▸ **Exercise input**

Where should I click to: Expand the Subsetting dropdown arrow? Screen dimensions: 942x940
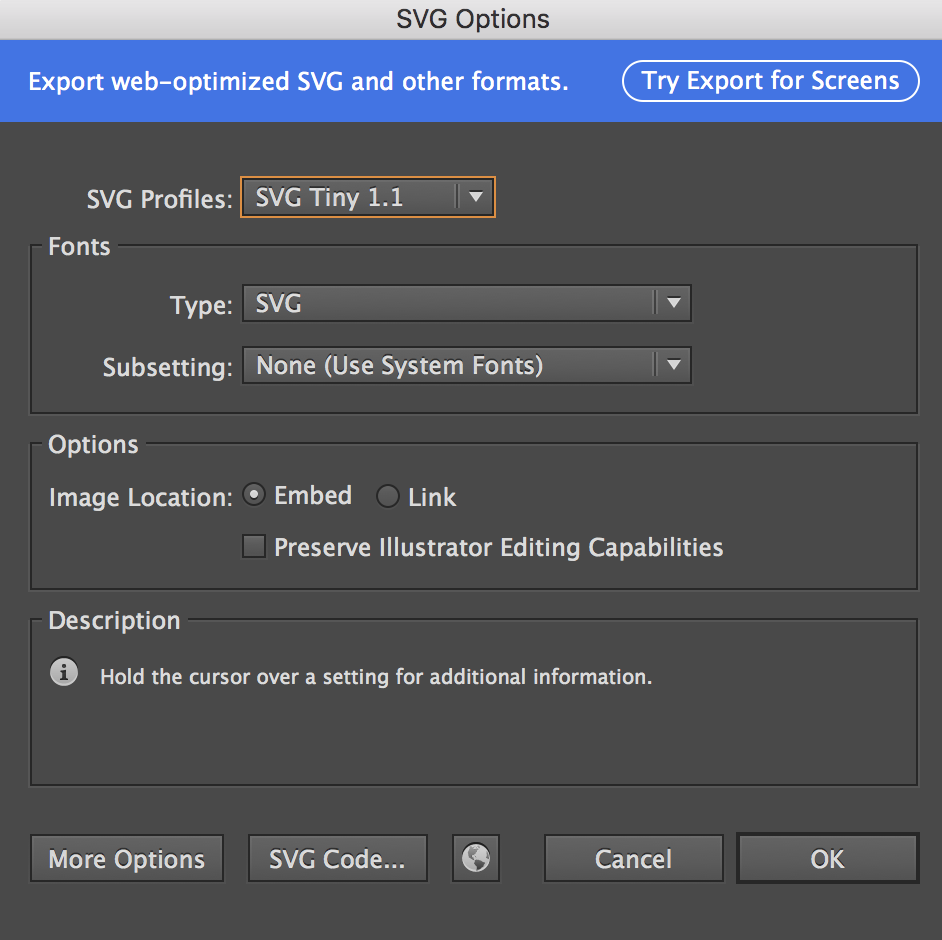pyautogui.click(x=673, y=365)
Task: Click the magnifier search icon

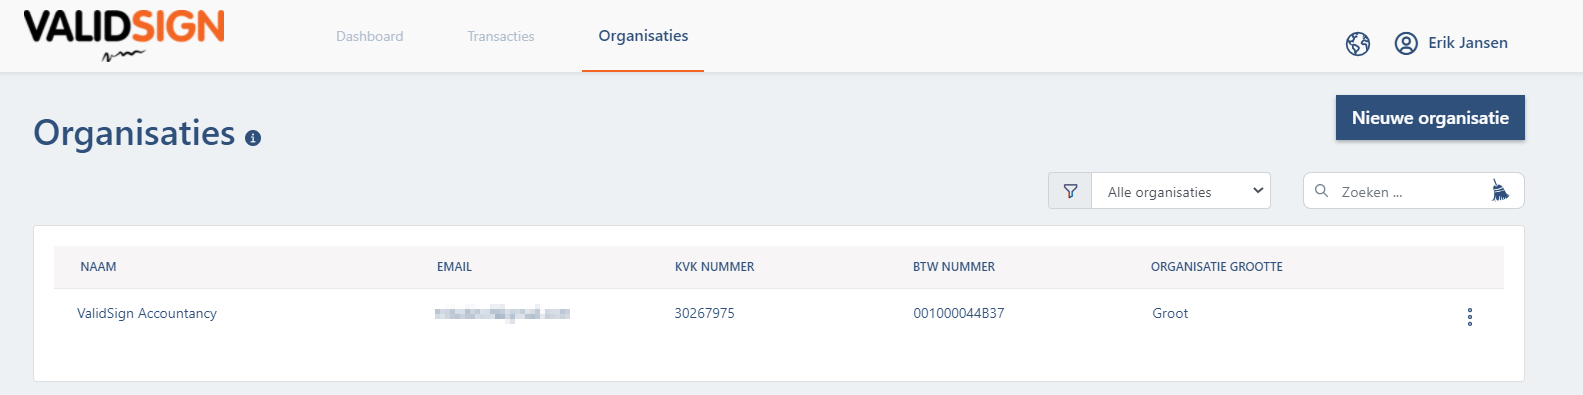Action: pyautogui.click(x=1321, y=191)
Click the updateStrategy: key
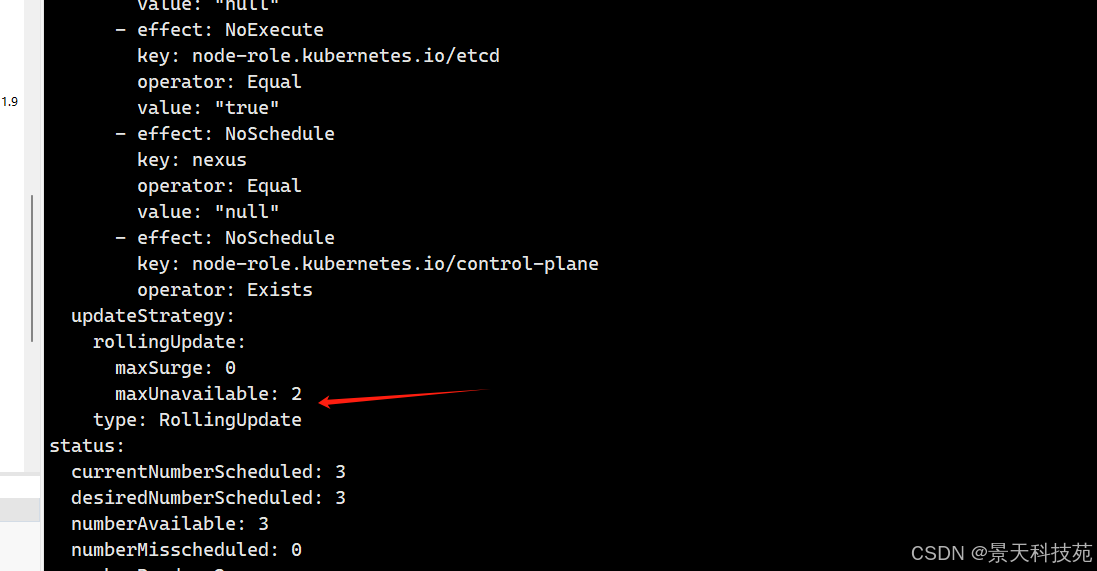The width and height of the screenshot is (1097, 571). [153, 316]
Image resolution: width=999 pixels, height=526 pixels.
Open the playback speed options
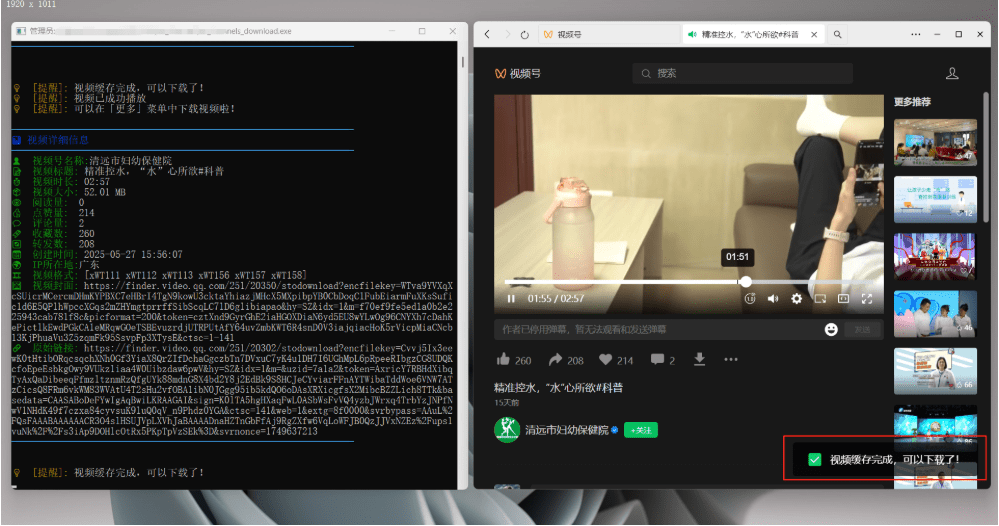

...

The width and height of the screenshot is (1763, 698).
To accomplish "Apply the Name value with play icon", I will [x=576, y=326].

▸ **Task details**
Please copy out from the data above, without any picture, exactly the lines running from the one that holds "Click the updateStrategy: key" through the one that holds "Open the playback speed options", and nothing beyond them.

▸ **Exercise result**
Click the updateStrategy: key
The width and height of the screenshot is (1097, 571). [153, 316]
Image resolution: width=999 pixels, height=526 pixels.
Open the playback speed options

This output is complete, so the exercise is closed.